From what I´d been told, and from how it looked from Google Maps, the trip to Alicante is supposed to take about 6 hours. The directions given by Google Maps started us going North to Sevilla and then West through to Alicante.
To save a few hours, I´ll summarize by saying this: the directions were CRAP.
We ended up driving through Ronda and when we got through, all we saw signs for was San Pedro, which B couldn´t find on the map. We stopped at a restaurant that was closed but someone was thankfully outside of who was kind enough to show us where San Pedro was. It´s due South, right near Marbella - which was the other route we could have taken and would have saved us 3 hours of driving in one giant circle. But San Pedro was only 45 kilometers away, and since we left with amount of buffer time, we breathed a sigh of relief and figured we´d be back on track shortly.

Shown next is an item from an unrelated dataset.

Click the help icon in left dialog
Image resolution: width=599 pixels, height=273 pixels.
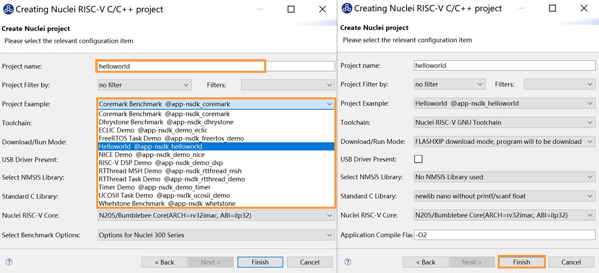click(x=9, y=262)
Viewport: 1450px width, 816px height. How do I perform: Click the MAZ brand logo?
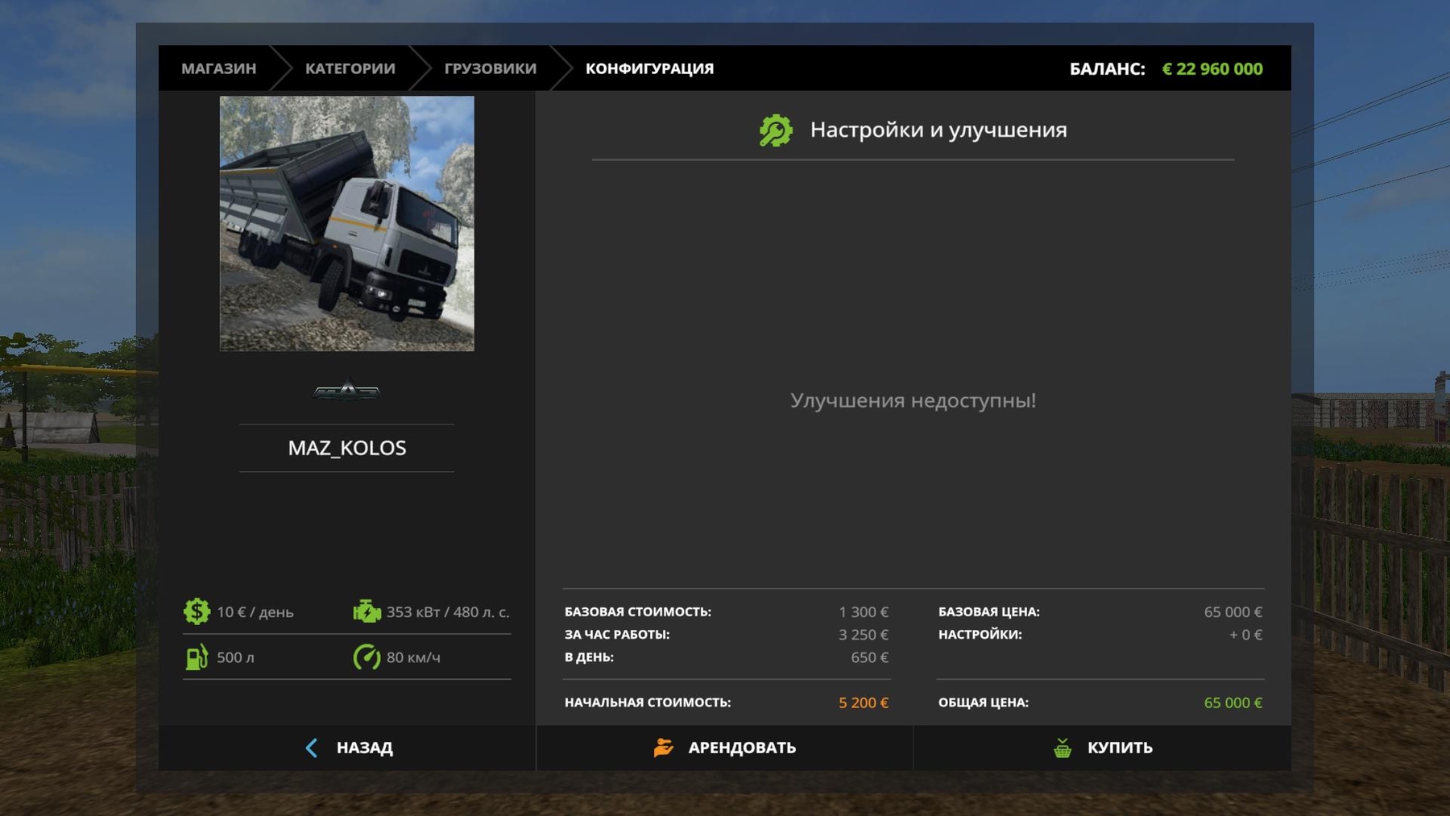point(346,391)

San Pedro. Stupid (#$&/(!”#)%)#/ San Pedro.
The drive to San Pedro is only 45 kilometers. OF TWISTING ROADS GOING DOWN A MOUNTAIN. The kind where you can´t go faster than 20mph. The kind where your kids are in the back of the car crying because their stomachs hurt so bad. The kind where you can´t pull over and get a breather OR ELSE YOU´LL MISS YOUR PLANE.

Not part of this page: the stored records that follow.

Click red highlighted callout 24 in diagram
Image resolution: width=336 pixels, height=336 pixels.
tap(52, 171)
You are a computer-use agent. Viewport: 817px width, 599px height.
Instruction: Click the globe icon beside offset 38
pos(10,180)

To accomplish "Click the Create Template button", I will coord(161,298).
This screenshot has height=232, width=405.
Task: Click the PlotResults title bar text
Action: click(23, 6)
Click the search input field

When we finally got to San Pedro, we had missed out on so much time that we were starting to worry about whether we´d make it to Alicante in time. But hey, now we´re back to the Autovia (the freeway) and we can catch up on some lost time. Right? RIGHT?
WRONG.
The Autovia suddenly disappeared. Lucky us! We got to take the scenic route! The scenic route that was TWISTING ROADS GOING ALONG A MOUNTAIN. Where once again our kids were getting sick (don´t bother mentioning Sea Bands in your comments since we already had them!), we were getting near tears, the time was ticking away quickly, and we couldn´t stop for anything.

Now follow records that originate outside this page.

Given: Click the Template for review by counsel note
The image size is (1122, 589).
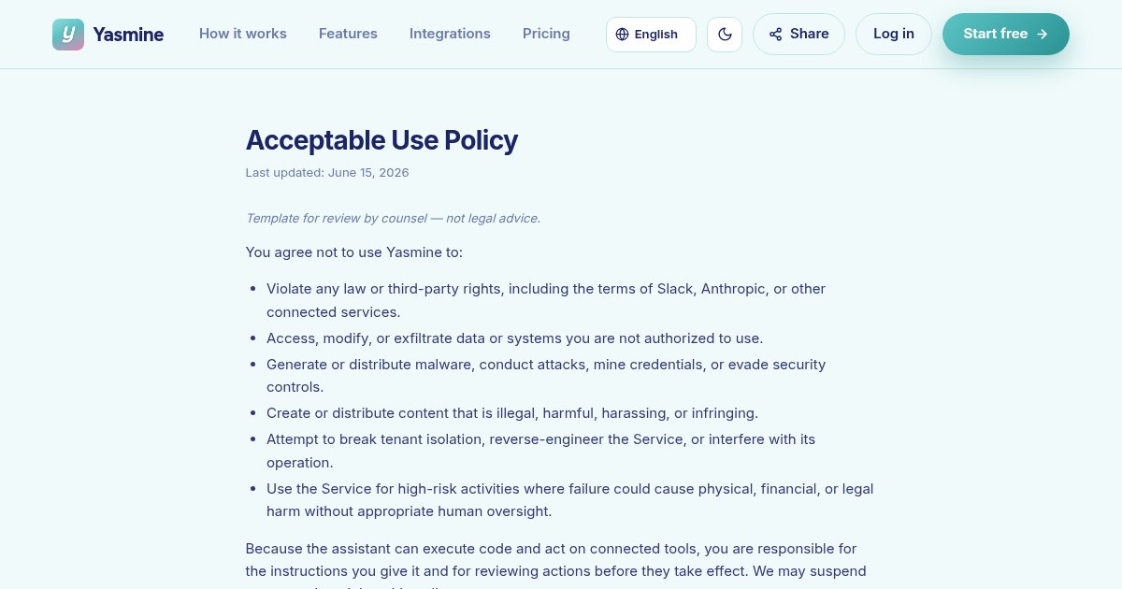Looking at the screenshot, I should (393, 219).
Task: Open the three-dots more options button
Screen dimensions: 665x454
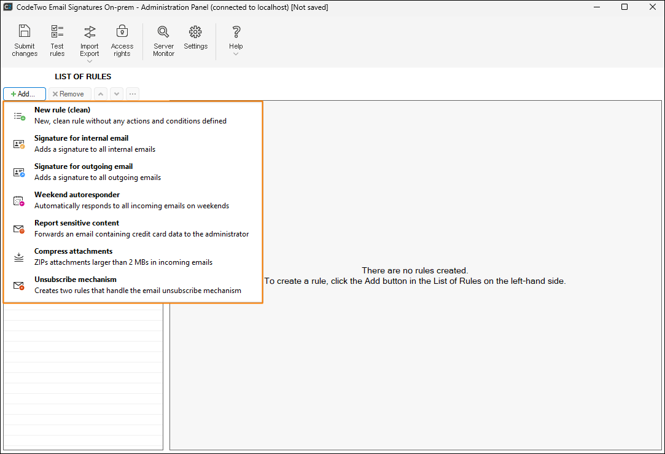Action: coord(132,94)
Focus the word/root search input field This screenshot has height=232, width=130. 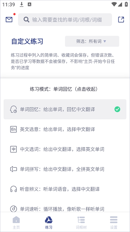[65, 20]
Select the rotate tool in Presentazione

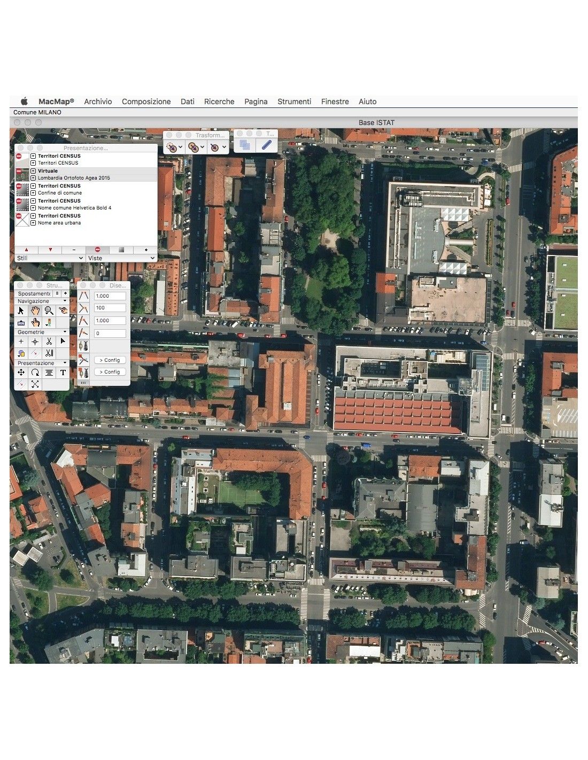pyautogui.click(x=35, y=373)
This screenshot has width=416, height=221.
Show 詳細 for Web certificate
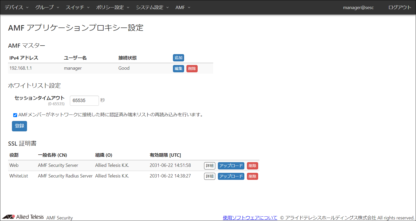click(210, 166)
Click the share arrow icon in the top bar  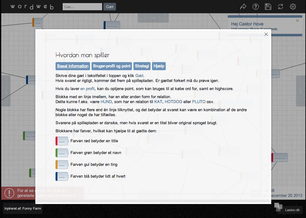coord(243,6)
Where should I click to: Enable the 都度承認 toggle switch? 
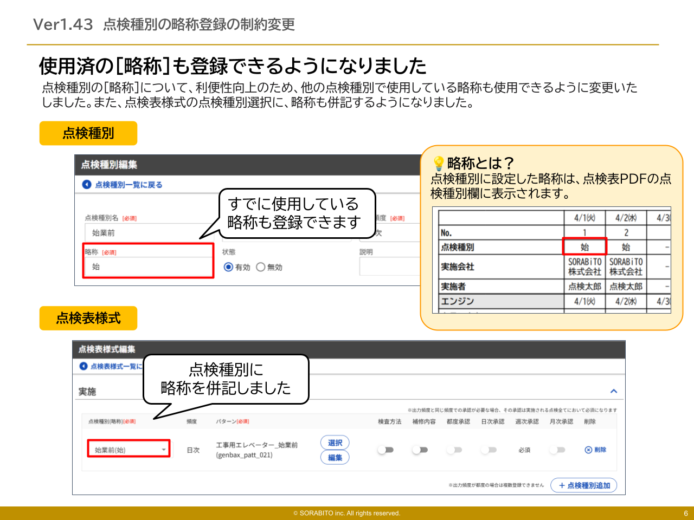(x=454, y=450)
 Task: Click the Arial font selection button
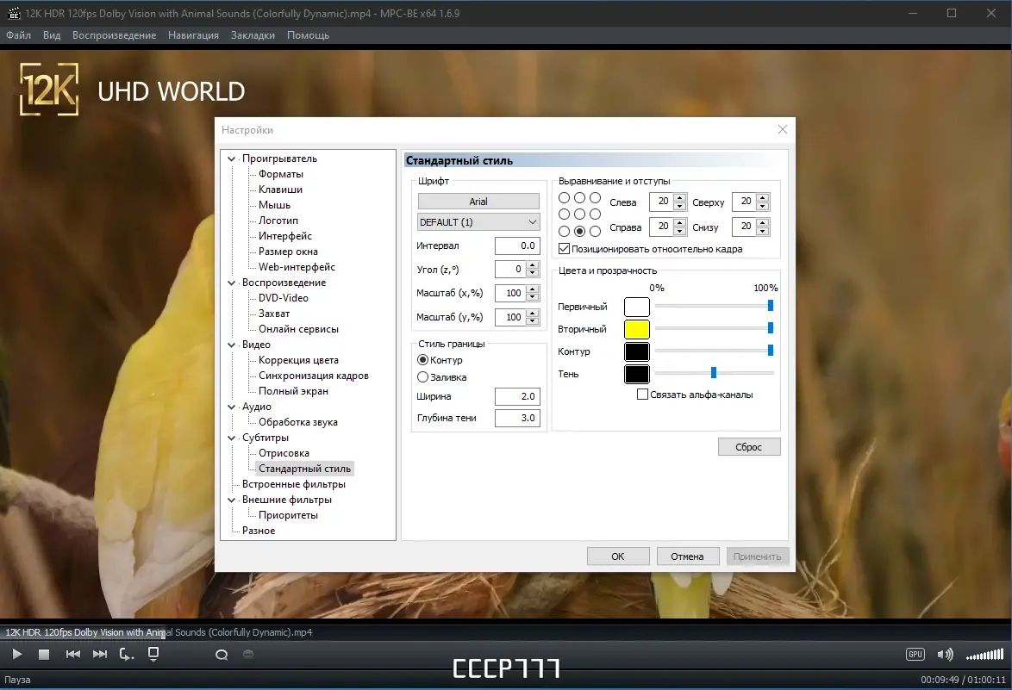(x=478, y=202)
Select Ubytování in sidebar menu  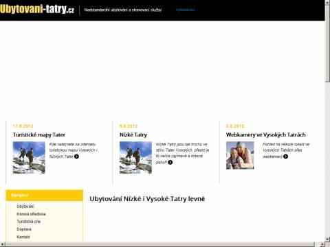25,207
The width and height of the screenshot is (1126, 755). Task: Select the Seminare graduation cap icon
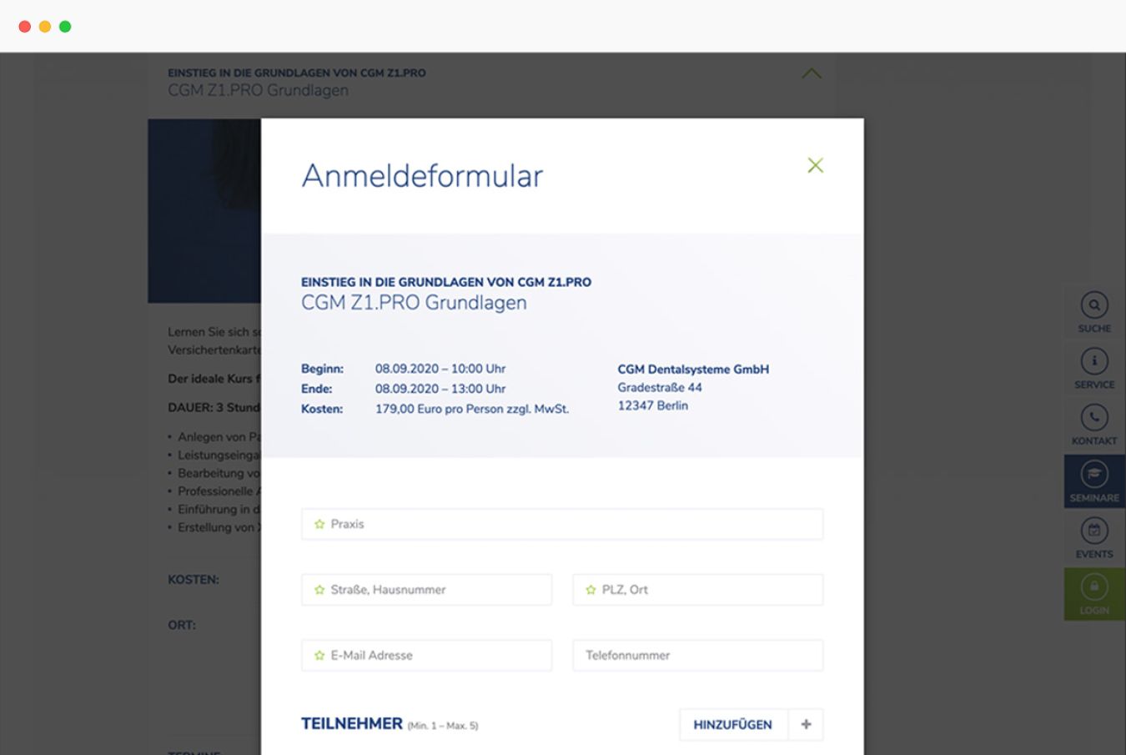[1093, 475]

We finally made it to the Autovia and had serious doubts that we´d be able to make it to Alicante in time. This is when B changed his never-changing tune about me driving too fast to, “Hey, can you drive a little faster?”
And this is where Karyn channeled Matt Kenseth and turned their little blue Scion xA into a black and yellow speeding machine.
And this is also where Karyn stopped hating driving in Spain.
I pushed our little crappy car to its limits, driving an average of about 90mph for the next 4 hours. B said I got up to 100mph once but when the car starts feeling like it´s going to start hydroplaning on a dry road, that´s when I back off just a weeee little bit. Like to 95mph.
In the entire drive, we only saw one police car the whole time and that was someone in Marbella merging on just to merge back off. And unbelievably, despite my record speed in my car, we still had a car here and there fly past us like I was a grandmother on a Sunday drive.
As you can probably figure by now, we did make it to Alicante in time. When we pulled into the airport, we still had to find our parking company so we were going to ask for directions at the departures terminal. Our luckiest of lucky luck, the van from the company was at the terminal dropping the last of the people off just as we arrived and we unloaded, B took the car to park and I took the kids in the terminal and we got to our line at about 8:15pm. The line took over an hour to get through, so as soon as we checked our luggage, we went to our gate, got through passport control, got on a bus, and got on our plane.
We made it. And B will never talk smack about my driving again.